Boris Vsevolodovich Ignatovich (1899-1976), one of the masters of early Russian photography and a defining figure of the Soviet avant-garde, was born on the eve of the twentieth century in the city of Slutsk, present-day Belarus. He studied at gymnasia in Lodz, present-day Poland, and in Luhansk, present-day Ukraine, but was expelled from the latter for publishing a handwritten magazine and participating in revolutionary disturbances. He graduated from the Vyborg gymnasium in Petrograd with a silver medal.
Ignatovich began his career as a journalist and editor. In 1918, he became one of the first members of the Russian Union of Soviet Journalists and participated in the First All-Union Congress of Journalists. The following year, he joined the Communist Party. He was put in charge of the regional office of ROSTA (the Russian Telegraph Agency) in Sterlitamak, and by the early 1920s had moved to Moscow and Leningrad to work as an editor.
Ignatovich began taking photographs in the mid-1920s. His first photographic success was a documentary series about villagers in the Ramenskoe Workers’ settlement during the first Five-Year Plan. One of the most daring and experimental artists of his generation, Ignatovich upended the traditional format of documentary photography by using extreme and unconventional angles and perspectives. By the end of the decade, he was working as a professional press photographer and photojournalist and was producing his first films. He documented the industrial changes sweeping the country, from the construction of power plants and factories to the importation of the first American tractors into the USSR, and produced some of the first aerial views of Moscow and Leningrad. He participated in photography exhibitions in Moscow, Vienna, and Stuttgart, and became a leader of the Association of Moscow Photo-Correspondents.

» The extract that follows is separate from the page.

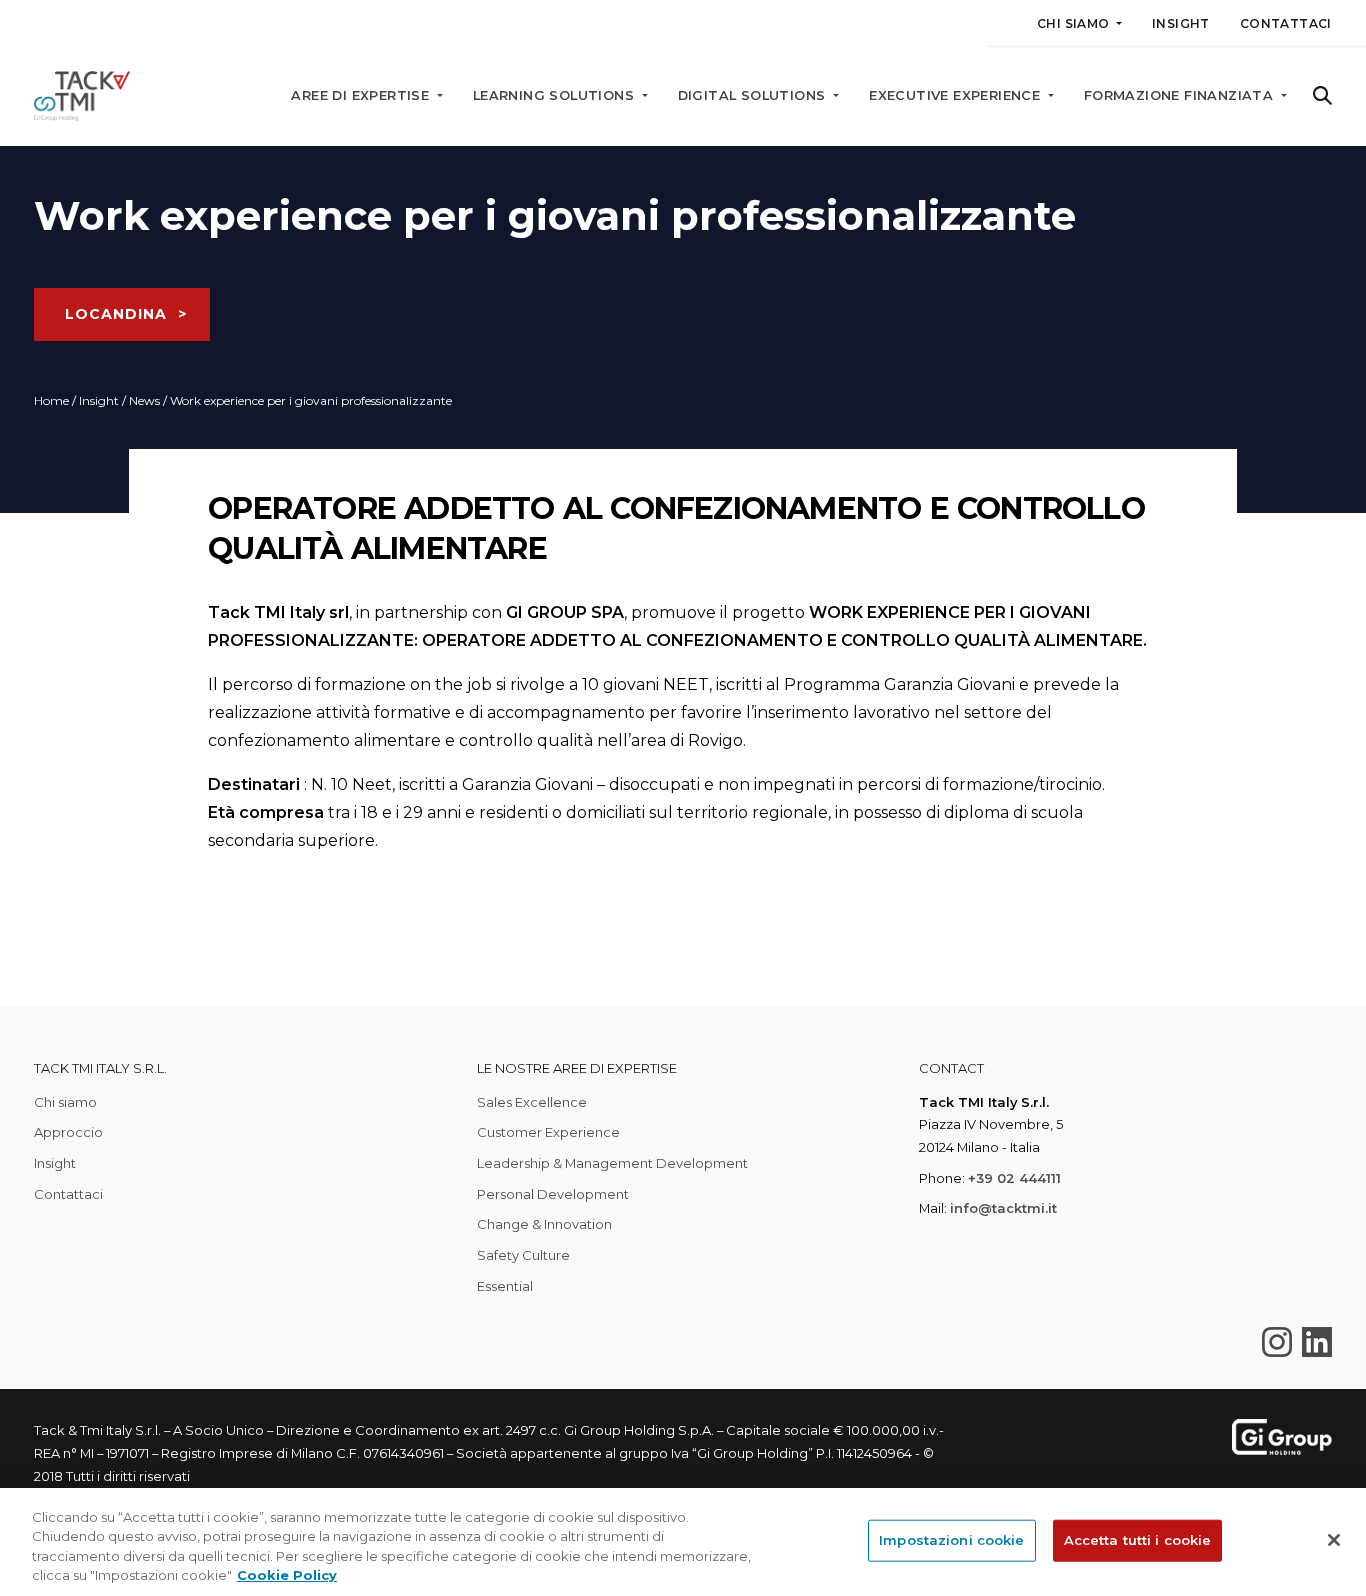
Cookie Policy (287, 1575)
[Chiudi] (1334, 1540)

Ignatovich soon made the acquaintance of artist and photographer Alexander Rodchenko, who would have a great influence on his work. In 1930, both became members of the distinguished October group, an avant-garde union of artists, architects, film directors, and photographers. When Rodchenko was expelled from the group for his formalist photography, Ignatovich took over from him as head of the photography section until 1932, when the group was dissolved by government decree. In 1936, when asked by Alexander Berezin whom among contemporary photographers he most respected, Rodchenko responded, “Above all, Ignatovich. He has not only the keen eye of a reporter, but good taste. He’s a gifted lad, a true artist.”
Throughout the 1930s, Ignatovich produced photographs, photo essays, and aerial surveys for the newspapers and magazines USSR in Construction, Construction of Moscow, Krasnaya nova, Ognyok, Soviet Photo, and Pravda, among many others. In 1934, he was elected chairman of the Moscow association of photojournalists. In 1937 and 1938, he participated in the First All-Union exhibition of photographic art at the Pushkin Museum of Art in Moscow, the Russian Museum in Leningrad, and in Kiev, Ukraine; his work was also shown in England and Lithuania.
During World War II, Ignatovich worked as a military photographer on both the Eastern and Western Fronts, riding on horseback with the soldiers and reporting on both the military action of the war and the conditions and daily life in the trenches and encampments. He photographed the signing of the Potsdam Declaration in 1945, which outlined the terms of surrender for Japan. After the war, he began experimenting with color photography, landscapes, and portraiture. He continued to work for Pravda and Ogonyok, and in the 1950s became a department head at the publishing house Iskusstvo.
Ignatovich continued working as a photographer until the end of his life. He also served as a consultant to photo studio clubs, led technical workshops, and worked for a year in the literary department of Soviet Photo. In 1969, in honor of Ignatovich’s seventieth birthday, the Moscow branch of the Union of Soviet Journalists organized a solo exhibition of his work at the Central Home of Journalists. The exhibition featured work from every period of Ignatovich’s career, from 1923 through 1963, and included large-scale prints whose size was highly unusual for exhibitions at that time. The collection is preserved in its entirety.
Boris Ignatovich died on 4 April 1976, and is buried in Rogozhskoe Cemetery in Moscow.